The crystalline-solid structure of the salts act more as an insulator than a conductor. However, once the salts are dissolved into a solution by a source of moisture, the ash may become corrosive and electrically conductive. A recent study has shown that the electrical conductivity of volcanic ash increases with increasing moisture content, increasing soluble salt content, and increasing compaction. The ability of volcanic ash to conduct electric current has significant implications for electric power supply systems.
Physical
Components
Volcanic ash particles erupted during magmatic eruptions are made up of various fractions of vitric, crystalline or lithic particles. Ash produced during low viscosity magmatic eruptions produce a range of different pyroclasts dependent on the eruptive process. For example, ash collected from Hawaiian lava fountains consists of sideromelane pyroclasts which contain microlites and phenocrysts. Slightly more viscous eruptions of basalt form a variety of pyroclasts from irregular sideromelane droplets to blocky tachylite. In contrast, most high-silica ash consists of pulverised products of pumice, individual phenocrysts and some lithic fragments.Ash generated during phreatic eruptions primarily consists of hydrothermally altered lithic and mineral fragments, commonly in a clay matrix. Particle surfaces are often coated with aggregates of zeolite crystals or clay and only relict textures remain to identify pyroclast types.
Morphology
The morphology of volcanic ash is controlled by a plethora of different eruption and kinematic processes. Eruptions of low-viscosity magmas typically form droplet shaped particles. This droplet shape is, in part, controlled by surface tension, acceleration of the droplets after they leave the vent, and air friction. Shapes range from perfect spheres to a variety of twisted, elongate droplets with smooth, fluidal surfaces.The morphology of ash from eruptions of high-viscosity magmas is mostly dependent on the shape of vesicles in the rising magma before disintegration. Vesicles are formed by the expansion of magmatic gas before the magma has solidified. Ash particles can have varying degrees of vesicularity and vesicular particles can have extremely high surface area to volume ratios. Concavities, troughs, and tubes observed on grain surfaces are the result of broken vesicle walls. Vitric ash particles from high-viscosity magma eruptions are typically angular, vesicular pumiceous fragments or thin vesicle-wall fragments while lithic fragments in volcanic ash are typically equant, or angular to subrounded. Lithic morphology in ash is generally controlled by the mechanical properties of the wall rock broken up by spalling or explosive expansion of gases in the magma as it reaches the surface.

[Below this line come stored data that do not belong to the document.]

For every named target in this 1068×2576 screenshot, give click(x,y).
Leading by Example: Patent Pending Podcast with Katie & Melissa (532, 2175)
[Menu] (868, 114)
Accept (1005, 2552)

The morphology of ash particles from phreatomagmatic eruptions is controlled by stresses within the chilled magma which result in fragmentation of the glass to form small blocky or pyramidal glass ash particles. Vesicle shape and density play only a minor role in the determination of grain shape in phreatomagmatic eruptions. In this sort of eruption, the rising magma is quickly cooled on contact with ground or surface water. Stresses within the "quenched" magma cause fragmentation into five dominant pyroclast shape-types: blocky and equant; vesicular and irregular with smooth surfaces; moss-like and convoluted; spherical or drop-like; and plate-like.